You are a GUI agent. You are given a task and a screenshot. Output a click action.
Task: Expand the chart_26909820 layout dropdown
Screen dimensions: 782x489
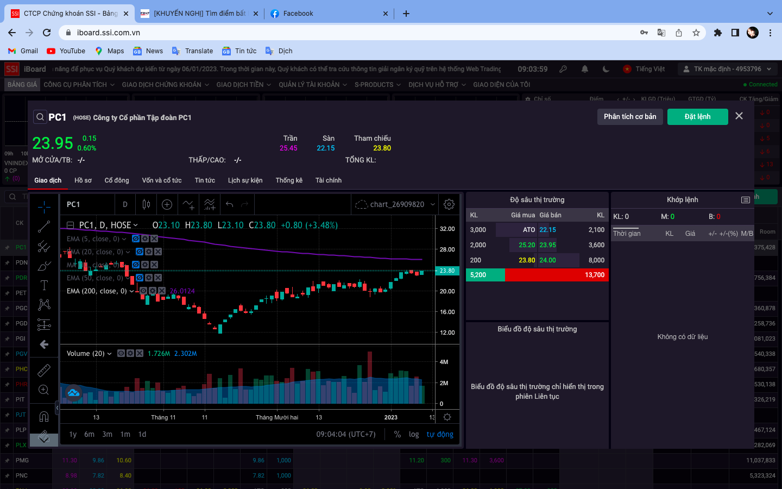[433, 204]
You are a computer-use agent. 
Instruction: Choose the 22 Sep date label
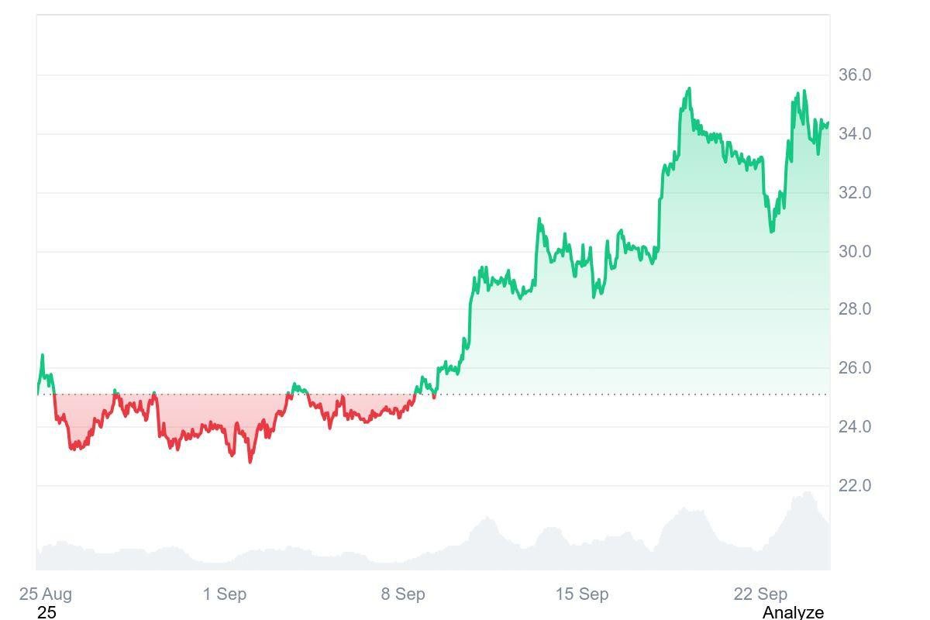coord(760,594)
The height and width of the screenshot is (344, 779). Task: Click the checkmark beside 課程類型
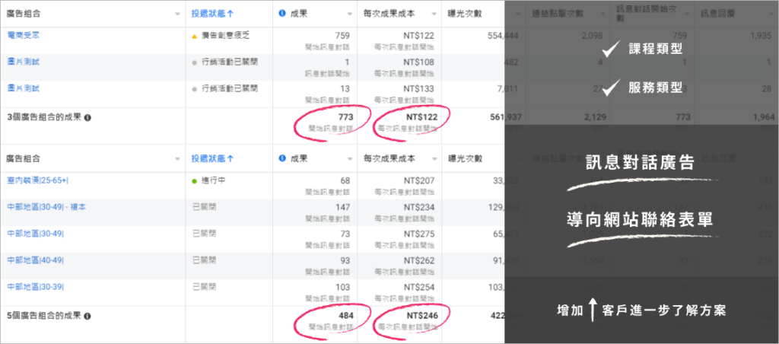(610, 50)
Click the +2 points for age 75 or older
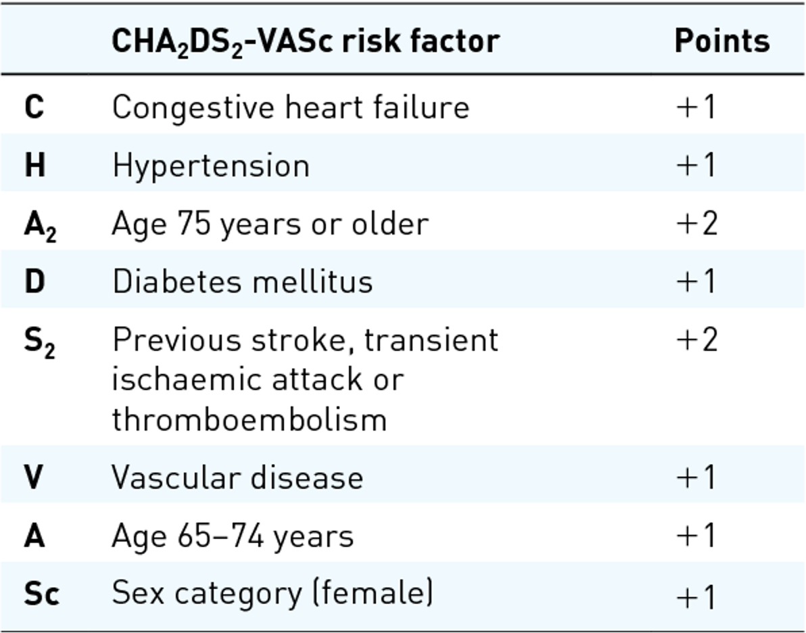The height and width of the screenshot is (633, 806). coord(696,224)
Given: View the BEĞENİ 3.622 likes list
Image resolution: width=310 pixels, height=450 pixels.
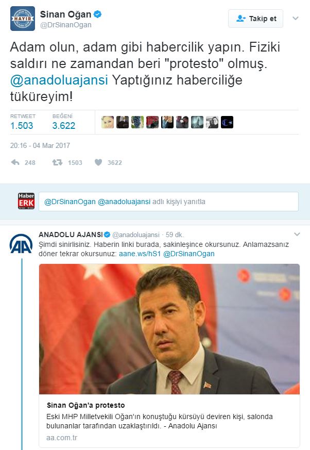Looking at the screenshot, I should [x=64, y=122].
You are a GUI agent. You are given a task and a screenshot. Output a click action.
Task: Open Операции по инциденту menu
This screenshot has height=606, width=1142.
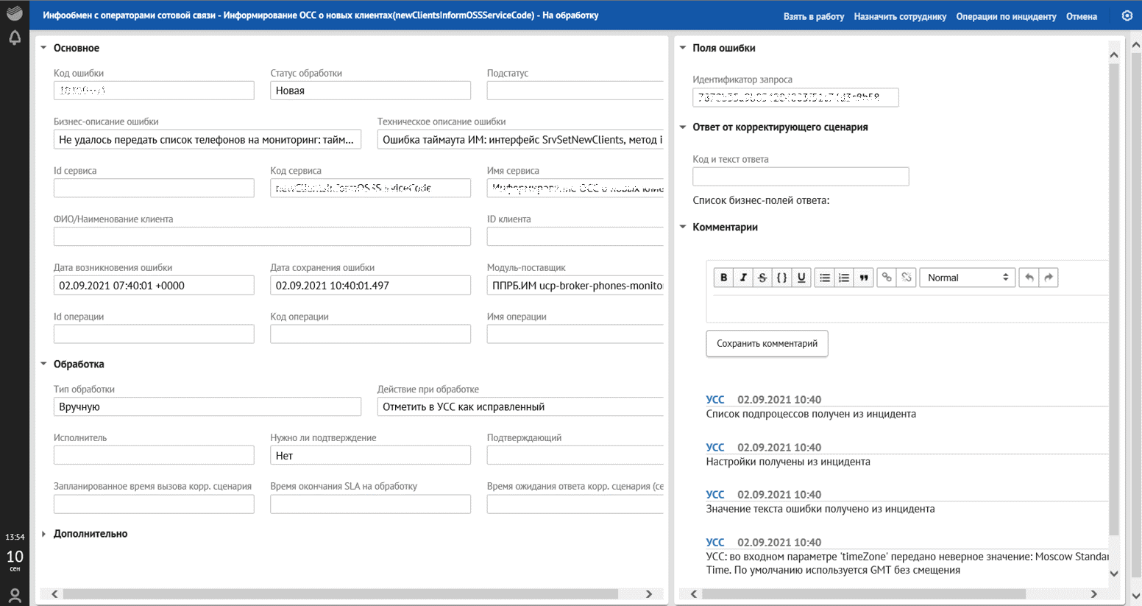tap(1006, 16)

- - - - -

# Exercise:
All lines from the one holding "Image resolution: width=310" through the last line of the records need to be copied exactly, both ends included, and the pictures left behind.

# Expected output:
Image resolution: width=310 pixels, height=450 pixels.
Looking at the screenshot, I should [x=64, y=122].
You are a GUI agent. You are given a task and a screenshot. Output a click action.
Task: Open Операции по инциденту menu
This screenshot has height=606, width=1142.
tap(1006, 16)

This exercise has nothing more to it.